> [Tugas 1]
Tentukan apakah setiap pernyataan berikut sesuai dengan artikel sejarah Depok: (a) Chastelein adalah warga Belanda keturunan Prancis; (b) tanah milik Chastelein di selatan Jakarta seluas 1.500 hektare; (c) sebagian budak Chastelein didatangkan dari Sri Lanka. Jawab ya atau tidak untuk masing-masing, disertai kutipan persis dari artikel sejarah Depok yang menjadi dasarnya.
> [Tugas 2]
Menurut artikel sejarah Depok, berapa banyak budak yang membantu Chastelein selama mengelola bisnisnya?

> [Kutipan Teks]
____________
17 Agustus 1945, Indonesia Merdeka, Tapi Depok Lebih Dulu Merdeka, Begini Ceritanya
ruzka.republika.co.id--Merdeka! Pekik kemerdekaan berkumandang di seluruh pelosok Nusantara. Setelah Soekarno-Hatta membaca proklamasi kemerdekaan Indonesia pada 17 Agustus 1945.
Hiruk-pikuk menyambut kemerdekaan disambut suka cita. Namun, justru ada satu wilayah kecil di Jawa Barat (Jabar) yang masyarakatnya gundah-gulana dengan pekik kemerdekaan tersebut. Wilayah tersebut yakni Depok.
Warga Depok saat itu justru merasa terancam dengan kemerdekaan Indonesia. Pasca Proklamasi Kemerdekaan 17 Agustus 1945, warga Depok tak mengakui kemerdekaan Indonesia.
Ceritanya begini. Diawali dari seorang tuan tanah Belanda, Cornelis Chastelein yang menentang segala kebijakan kolonialisme yang menyiksa rakyat Indonesia. Dikutip dari historia.id, Chastelein merupakan seorang warga Belanda keturunan Prancis yang memiliki peran penting di kongsi dagang penjajahan Belanda VOC. Ia berperan sebagai pencatat tata kelola buku perdagangan dan bisnis di tahun 1675.
Semakin berjalannya waktu, ia merasa tak sejalan dengan konsep VOC yang banyak membebani rakyat. Ia memang dikenal anti perbudakan karena dianggap bertentangan dengan ajaran di Kitab Injil. Karena masalah tersebut, Chastelein keluar dan beralih menjadi pengusaha. Usahanya berkembang pesat dan mengantarkannya menjadi pengusaha kaya raya.
Chastelein memiliki tanah seluas 1.240 hektare di selatan Jakarta dan menanaminya dengan berbagai jenis komoditas pertanian seperti indigo, coklat, sirsak, nangka, dan belimbing, rempah serta kopi.
Selama mengelola bisnisnya, pria yang juga penginjil tersebut dibantu oleh 150 budak yang ia sebut sebagai hamba atau asistennya. Para budak tersebut didatangkan dari sejumlah daerah di Indonesia Bali, Makassar, Malaka, bahkan ada yang dari Sri Lanka.
Dalam kutipan sejarah yang tertulis di Jejak-Jejak Masa Lalu Depok: Warisan Cornelis Chastelein (1657—1714), karya Jan-Karel Kwisthout, para budak tersebut sengaja didatangkan dari beberapa wilayah yang ahli dalam teknik pengelolaan lahan pertanian dan perkebunan. Chastelein berharap, tanah Depok yang subur bisa terkelola dengan baik dan bermanfaat.
____________
> [Baris Data]
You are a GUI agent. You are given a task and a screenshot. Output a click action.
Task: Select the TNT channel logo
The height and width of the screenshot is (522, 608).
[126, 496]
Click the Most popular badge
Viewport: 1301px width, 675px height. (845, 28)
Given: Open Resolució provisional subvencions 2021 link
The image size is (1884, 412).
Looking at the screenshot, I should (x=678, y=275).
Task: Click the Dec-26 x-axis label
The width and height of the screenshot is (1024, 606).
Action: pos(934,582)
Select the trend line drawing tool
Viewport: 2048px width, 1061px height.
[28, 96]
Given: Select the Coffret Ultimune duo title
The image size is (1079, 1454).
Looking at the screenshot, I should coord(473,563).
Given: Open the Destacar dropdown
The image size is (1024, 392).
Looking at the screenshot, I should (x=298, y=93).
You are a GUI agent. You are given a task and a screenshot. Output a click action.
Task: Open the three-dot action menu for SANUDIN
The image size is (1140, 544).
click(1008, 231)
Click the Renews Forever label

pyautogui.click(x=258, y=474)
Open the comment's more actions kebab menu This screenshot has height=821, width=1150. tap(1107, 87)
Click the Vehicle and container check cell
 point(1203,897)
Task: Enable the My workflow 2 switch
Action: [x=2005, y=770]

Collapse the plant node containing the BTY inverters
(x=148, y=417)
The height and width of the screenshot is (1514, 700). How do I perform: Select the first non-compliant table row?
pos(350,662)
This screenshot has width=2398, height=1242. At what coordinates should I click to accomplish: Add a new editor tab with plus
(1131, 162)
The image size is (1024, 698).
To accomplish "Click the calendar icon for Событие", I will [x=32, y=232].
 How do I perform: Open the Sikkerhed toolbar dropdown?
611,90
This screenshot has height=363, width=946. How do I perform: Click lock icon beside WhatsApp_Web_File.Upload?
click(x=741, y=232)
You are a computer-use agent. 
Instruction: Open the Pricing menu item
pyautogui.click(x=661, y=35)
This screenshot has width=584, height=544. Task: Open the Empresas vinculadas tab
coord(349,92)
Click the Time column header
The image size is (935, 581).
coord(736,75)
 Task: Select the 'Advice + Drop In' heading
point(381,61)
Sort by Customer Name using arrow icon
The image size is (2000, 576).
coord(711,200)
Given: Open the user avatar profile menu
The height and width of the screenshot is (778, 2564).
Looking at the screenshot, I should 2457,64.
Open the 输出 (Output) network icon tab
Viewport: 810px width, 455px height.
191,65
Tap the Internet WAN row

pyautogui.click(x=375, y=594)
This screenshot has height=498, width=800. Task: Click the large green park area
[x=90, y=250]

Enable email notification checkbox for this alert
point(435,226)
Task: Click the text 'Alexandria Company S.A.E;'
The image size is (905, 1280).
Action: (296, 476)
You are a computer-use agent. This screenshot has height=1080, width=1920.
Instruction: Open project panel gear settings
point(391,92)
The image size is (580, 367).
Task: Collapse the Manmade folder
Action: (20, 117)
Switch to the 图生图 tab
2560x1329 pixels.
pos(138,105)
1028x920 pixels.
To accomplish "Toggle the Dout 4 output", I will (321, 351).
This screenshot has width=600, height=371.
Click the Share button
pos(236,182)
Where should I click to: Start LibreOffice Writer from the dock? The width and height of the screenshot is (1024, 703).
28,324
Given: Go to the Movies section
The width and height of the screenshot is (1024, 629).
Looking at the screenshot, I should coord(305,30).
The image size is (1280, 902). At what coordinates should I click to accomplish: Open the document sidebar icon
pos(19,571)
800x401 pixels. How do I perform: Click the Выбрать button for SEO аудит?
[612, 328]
____________
> [Jawaban Tertulis 1]
(a) Ya: "Chastelein merupakan seorang warga Belanda keturunan Prancis"
(b) Tidak: "Chastelein memiliki tanah seluas 1.240 hektare di selatan Jakarta"
(c) Ya: "bahkan ada yang dari Sri Lanka"

> [Jawaban Tertulis 2]
150 budak.